For any application performing transactions, it's important that the application be able to configure an explicit limit on how long a transaction thread will block trying to perform the transaction.
Enhancement Request: Add support for an SQL variable like this:
SET transaction_timeout = 2500
This will then cause an immediate retry exception (and transaction rollback) if any statement (or the overall transaction?) takes longer than 2500 milliseconds to complete.
It is important that the corresponding SQLError has either existing the "retry" error code ("CR000") or a new, well-documented timeout error code; the application will likely end-up treating these in the same way as retry errors.
Note that this is only a partial solution to the overall problem of controlling timeouts: there also needs to be a timeout configured on the client's PostgreSQL driver itself (for example, there could be a network hang between the local client and the CockroachDB node it's talking to via JDBC). This part of the problem is not within CockroachDB's realm of control, however, it would be nice and helpful for SQL users if CockroachDB also provided a clearly documented way to configure the local PostgreSQL driver timeout. E.g., there are some timeout parameters shown here.
Thanks.
Discussion thread: https://groups.google.com/forum/#!topic/cockroach-db/FpBemFJM4w8
@archiecobbs Looks like postgres only supports statement_timeout.
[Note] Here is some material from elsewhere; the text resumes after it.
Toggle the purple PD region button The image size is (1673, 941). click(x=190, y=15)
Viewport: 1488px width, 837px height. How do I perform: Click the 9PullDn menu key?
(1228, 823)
Would that be sufficient, or would you want separate control for an overall transaction timeout?
@petermattis Having statement_timeout would certainly be a big improvement, assuming COMMIT TRANSACTION counts as a statement.
Right now the amount of time you could get stuck is (theoretically) unbounded, and this would fix that.
Yes, COMMIT TRANSACTION is a statement. Internally, the corresponding EndTransaction request already contains a deadline so we can ensure that we positively know a transaction was aborted when the deadline was exceeded.
FWIW, a unit test I'm running in Java against Cockroach hangs forever. This is the situation that motivated creating this issue. Why this test is hanging whereas it doesn't hang with other databases (e.g., MySQL) is a related question.
Here's the stack trace of the thread that's stuck forever waiting for some response:
"pool-1-thread-4" prio=5 tid=0x00007fa033acf000 nid=0x5d03 runnable [0x000000011c011000]
java.lang.Thread.State: RUNNABLE
at java.net.SocketInputStream.socketRead0(Native Method)
at java.net.SocketInputStream.read(SocketInputStream.java:152)
at java.net.SocketInputStream.read(SocketInputStream.java:122)
at org.postgresql.core.VisibleBufferedInputStream.readMore(VisibleBufferedInputStream.java:143)
at org.postgresql.core.VisibleBufferedInputStream.ensureBytes(VisibleBufferedInputStream.java:112)
at org.postgresql.core.VisibleBufferedInputStream.read(VisibleBufferedInputStream.java:70)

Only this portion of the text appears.